A; The entrepreneur fibs about doing research and skewers the results [or does none at all.]

[solution; have a research analyst examine the quantity and
expansiveness of the surveys taken‑see how applicable the questions and
confirm the size of the sampling survey.]

B; The entrepreneur has no way of knowing that research elsewhere has
more engineering dollars than he does and just after he opens up and
begins to get purchase orders for his gizmo, a newer, fancier gizmo with
more advantages and benefits comes on the market. [solution; do not
open a business with only one "trick pony." Have another side show
available and have 2‑10 other cousins in the oven being roasted‑which
means, since inevitably whatever you create, it will be met with
competition soon. To keep a market advantage, one must out invent
oneself! Come out with the newer gizmo to your own gizmo faster than the
competition can.

C; People can get bored with your "trick pony."

[Solution, discover different uses for your gizmo‑not related to its intended use!]

D; You need more customers trying what you have before others "jump on board."

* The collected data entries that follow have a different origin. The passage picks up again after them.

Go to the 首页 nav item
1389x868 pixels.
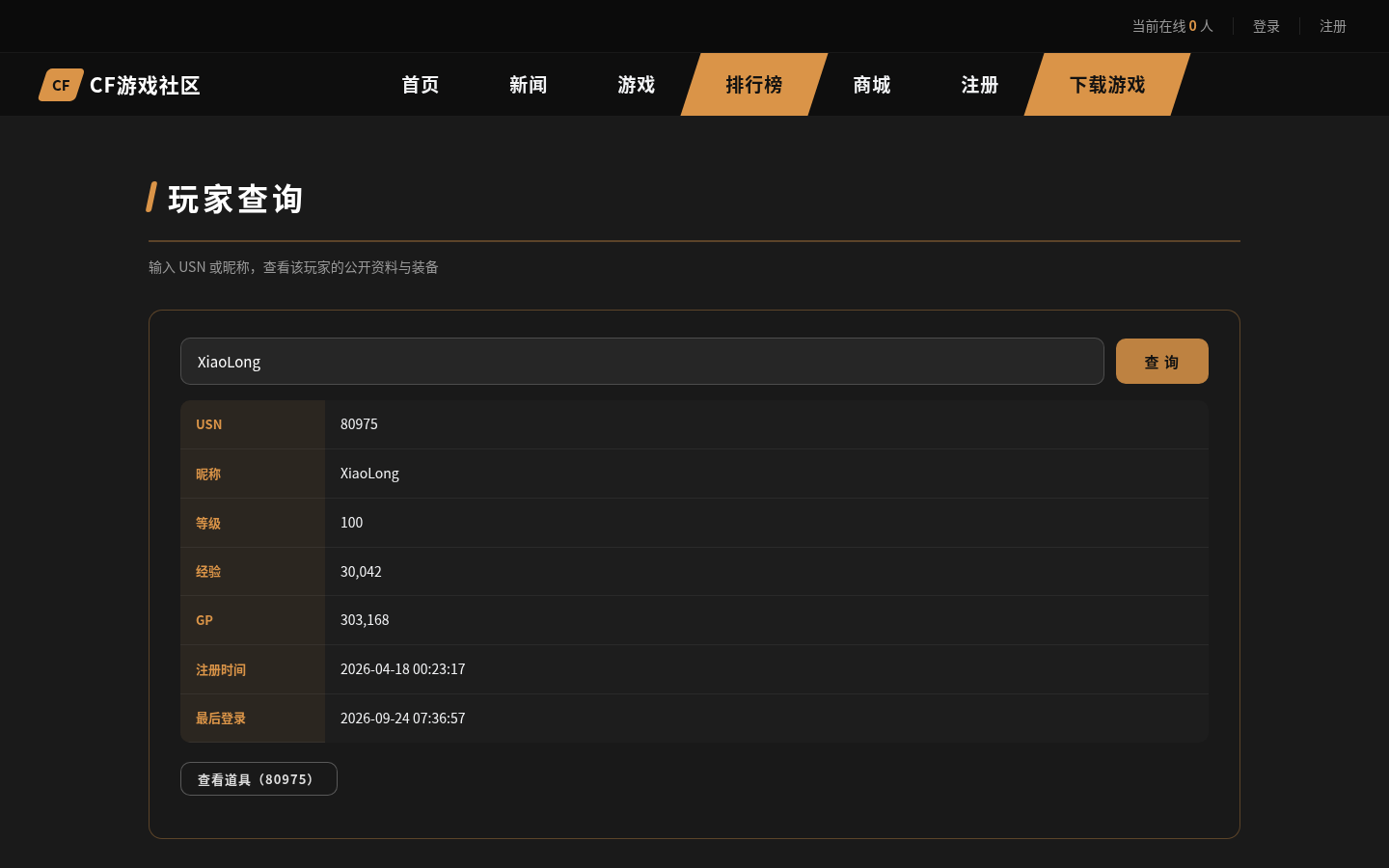point(421,85)
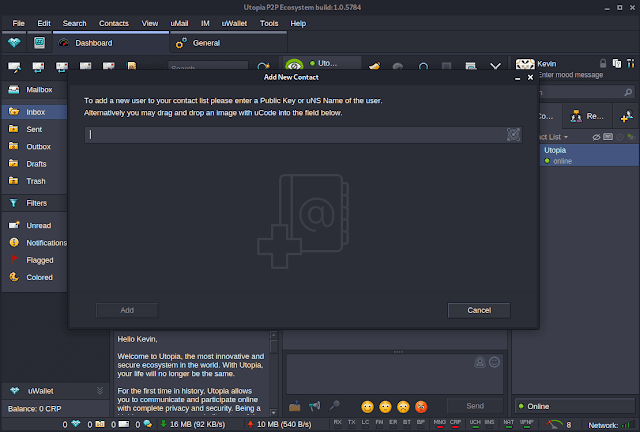The image size is (640, 432).
Task: Show Unread messages filter
Action: 39,226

[Solution: give away dozens to fraternities or other blabber mouths so as to create BUZZ.]

E; Your innovation is cyclical; winter ski gizmo, swimming gizmo, etc.

[Solution: take it to places that are experiencing the same weather
you were when you invented it. Non‑world travelers forget that when it
is summer in N. America, it is winter below the equator.]

F: Big competitors try to bad mouth your gizmo.

That is actually a good thing cause it means they are afraid of its market ability and they want you to walk away from it.

There are a dozen or two other things to deal with; that is why you
have a consultant, attorney and manager. Never get complacent.

While every business includes risks, these are reduced since the
company has the vision of the entrepreneur, the business savvy of the
investor, the breath vision of the business consultant, a retained
attorney and CPA. Usually, those 5 people can do the work of 10 and
again wind up cutting the expenses of the company, helping to assure a
profit to the firm. The U.S. has over 1,000,000 millionaires. If every
one of them financed 1 new business start‑up per month, unemployment in
the US would disappear within 24 months!